Commonly abbreviated to OI, ovulation induction is a sensible alternative fertility treatment to the more invasive and costly IVF procedure for certain patients. This approach still gives you the opportunity of making a baby the good old fashioned way, but improves your chances of conception through controlling the timing of ovulation. OI can also be combined with intrauterine insemination (IUI).
For fertilisation to happen naturally, a sperm cell needs to meet an egg. However, a woman’s egg isn’t available at just any time. Ovulation is the time of a woman’s cycle where a mature egg has been released from your ovaries and waits in the fallopian tubes. If your cycle length is the standard month, ovulation typically occurs halfway through the cycle (roughly two weeks before your next menstrual period). Having intercourse at this moment, or within a few days either side of ovulation, is when it’s possible to fall pregnant. We call this the fertile window.
Dr Reyftmann will prescribe a hormone medication in the form of either an injection or oral tablet. These medications are typically taken at the beginning of your menstrual cycle and signal your ovaries to release and mature more eggs.
Common ovulation induction medications include PuregonⓇ and Gonal FⓇ (follicle stimulating hormone), letrozole, and OvidrelⓇ (human chorionic gonadotrophin). We will monitor your progress through blood tests and ultrasounds.
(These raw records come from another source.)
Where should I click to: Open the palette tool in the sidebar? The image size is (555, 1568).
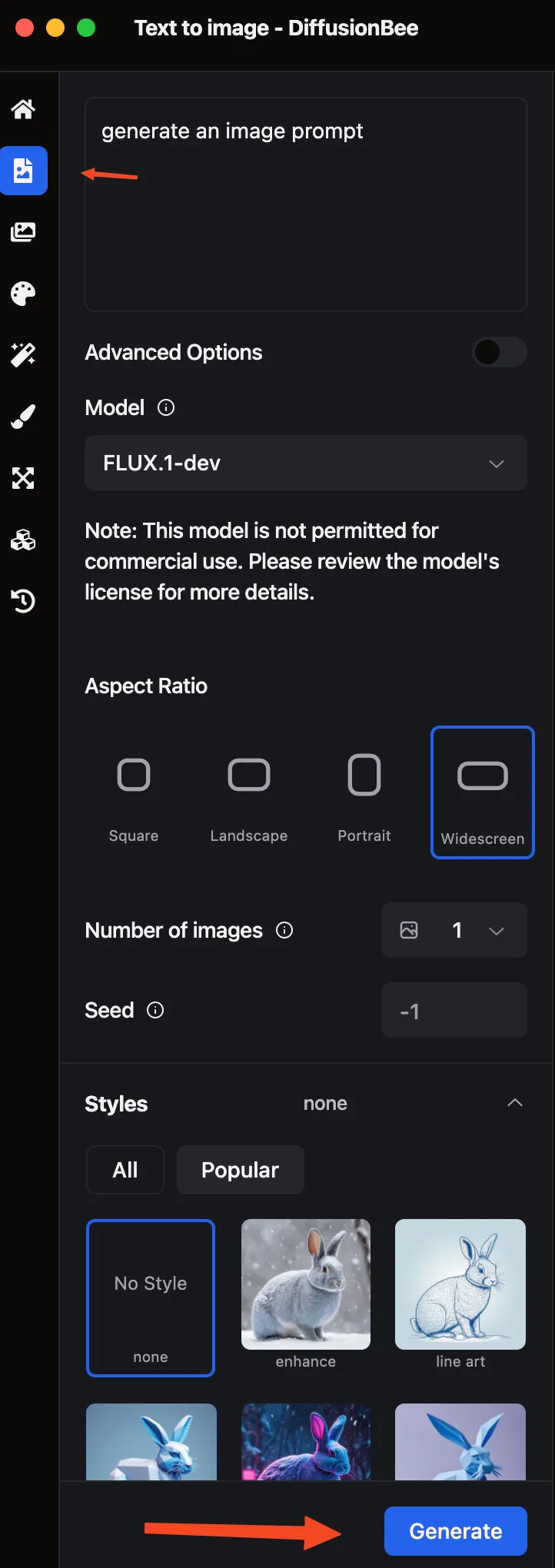coord(23,294)
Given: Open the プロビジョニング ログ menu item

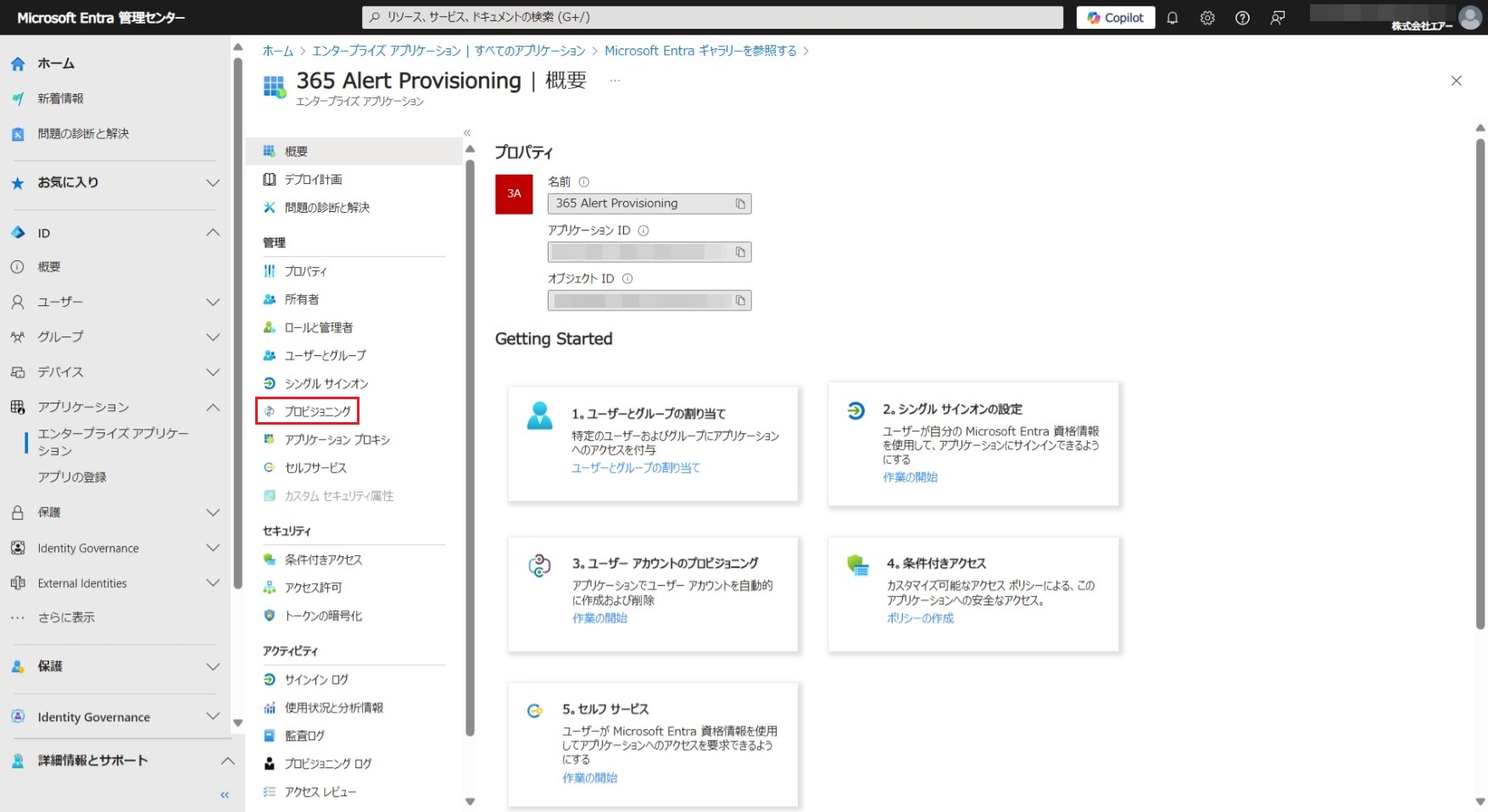Looking at the screenshot, I should coord(327,764).
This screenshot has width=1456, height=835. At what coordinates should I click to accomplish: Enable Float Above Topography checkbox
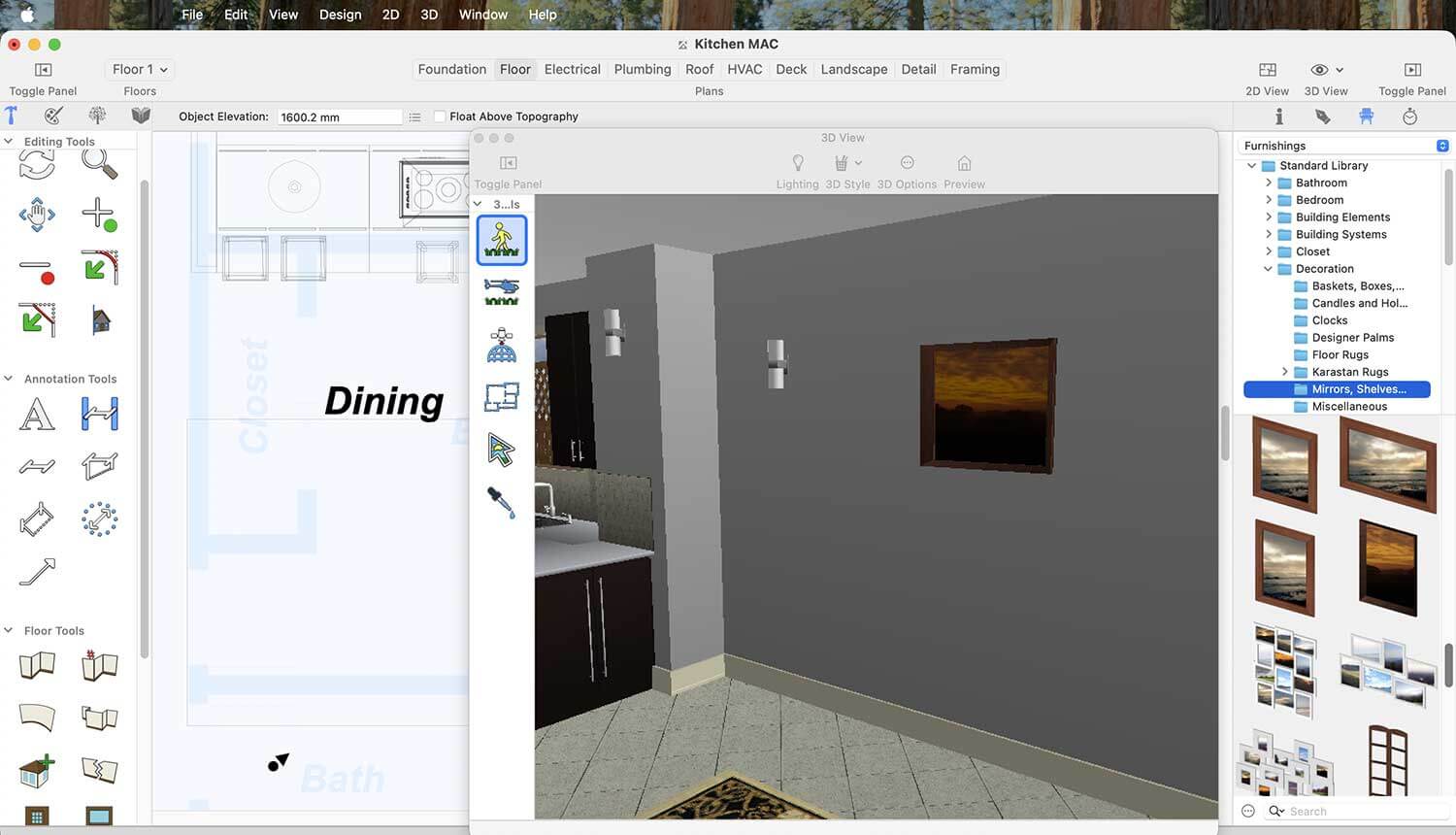click(440, 117)
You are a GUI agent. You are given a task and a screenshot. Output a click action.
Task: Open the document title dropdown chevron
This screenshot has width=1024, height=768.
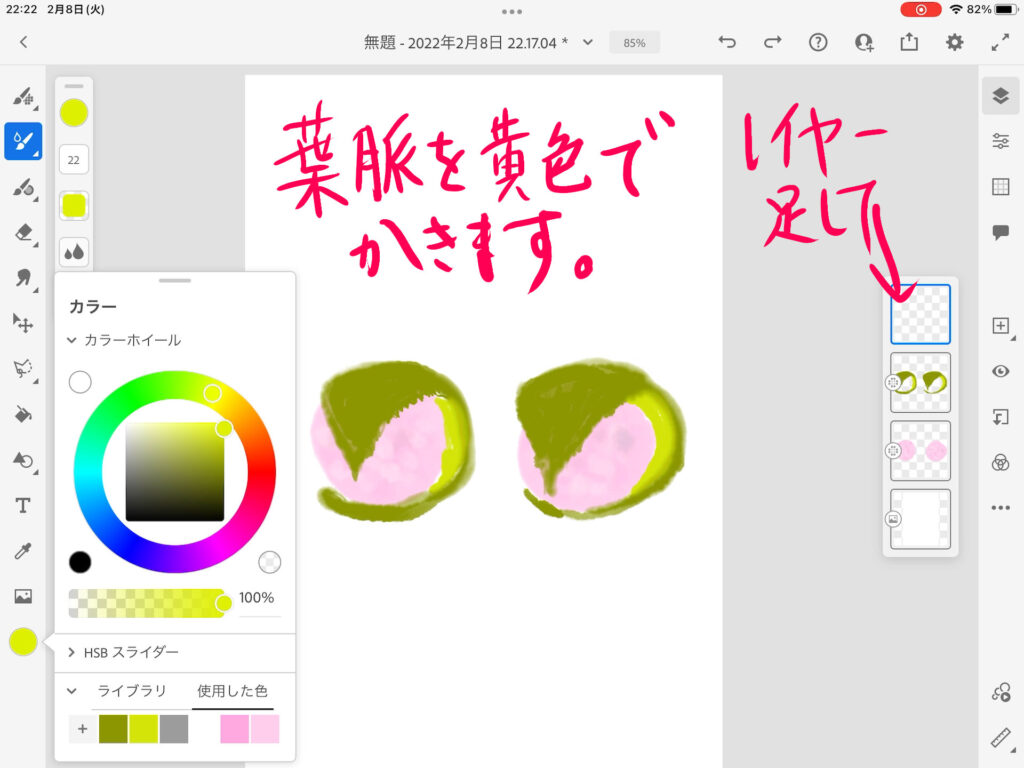(588, 42)
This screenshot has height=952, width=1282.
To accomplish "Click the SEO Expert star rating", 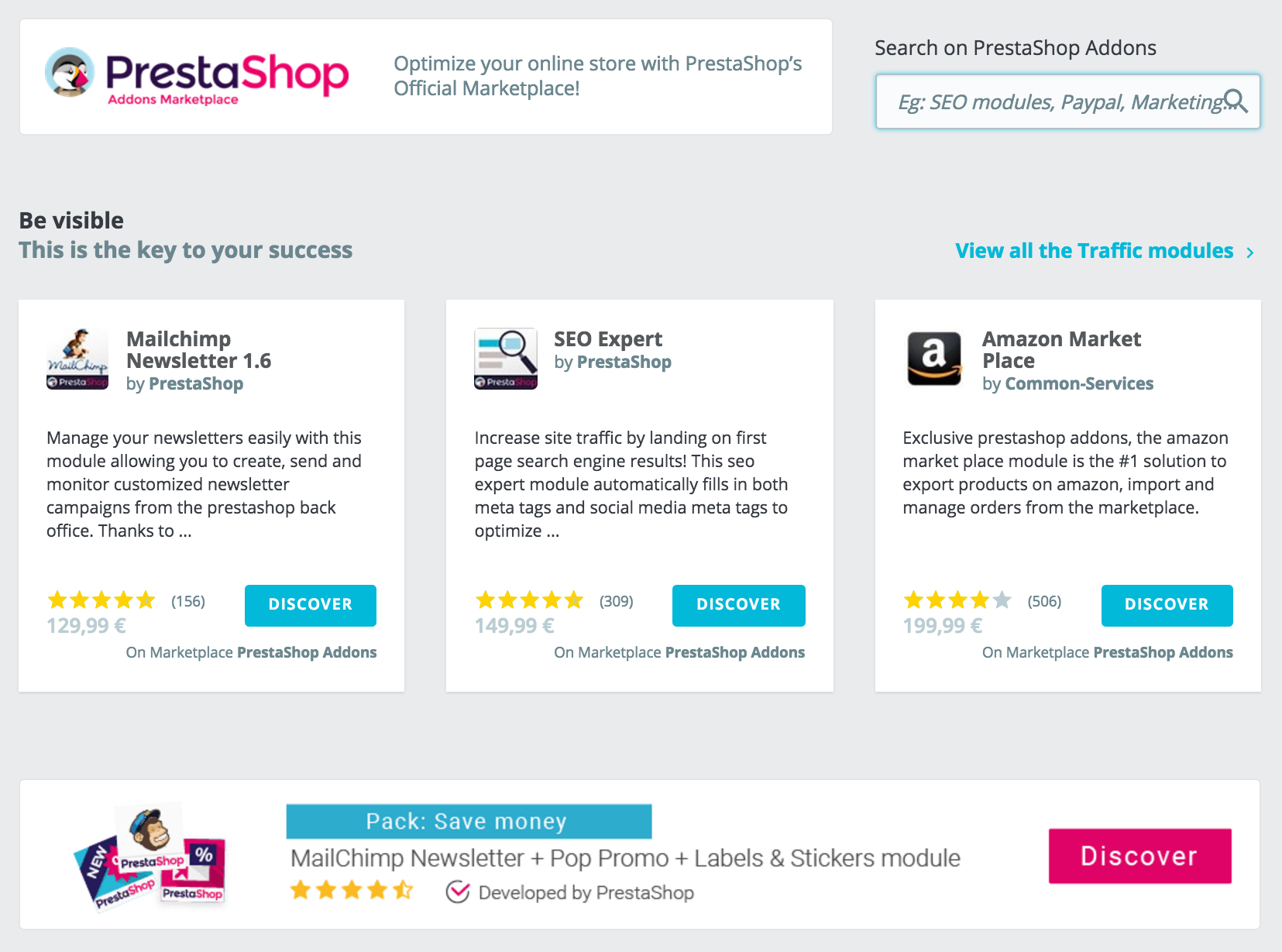I will (x=530, y=600).
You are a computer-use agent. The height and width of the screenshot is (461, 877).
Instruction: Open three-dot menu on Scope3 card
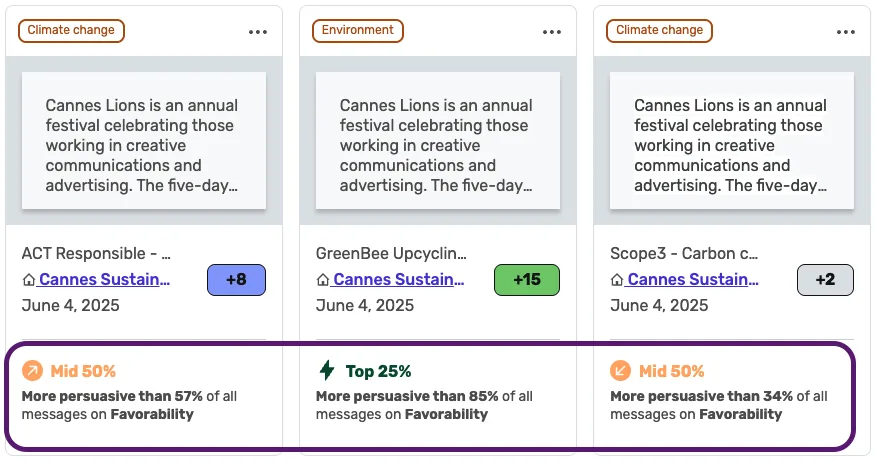(x=846, y=32)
Your blood tests and ultrasounds allow us to determine your fertile window and when you’re about to ovulate. The fertile window is a period of around 6 days.
During your fertile window, Dr Reyftmann typically recommends you have intercourse every second day to maximise your chances of conception. This approach is known as timed sexual intercourse.
A lot of fertility treatments involve waiting – waiting for your body to respond to the medications and now waiting (and hoping) that fertilisation and implantation have taken place.
Around the 2-week mark after your fertile window, we can organise a pregnancy blood test for you. You could also take a urine pregnancy test at home, but this test is less sensitive and can be confused by the hormone medications, so we recommend waiting for your blood test.
Ovulation induction is typically recommended if ovulation disorders are contributing to your fertility concerns. It would not be suitable for couples who are affected by sperm-related male infertility, as the OI approach requires healthy sperm to be able to find the egg and fertilise it on their own.
Dr Reyftmann may recommend OI if you are affected by:
OI is also often used to enhance the intrauterine insemination procedure, making the timing more predictable for the insemination phase.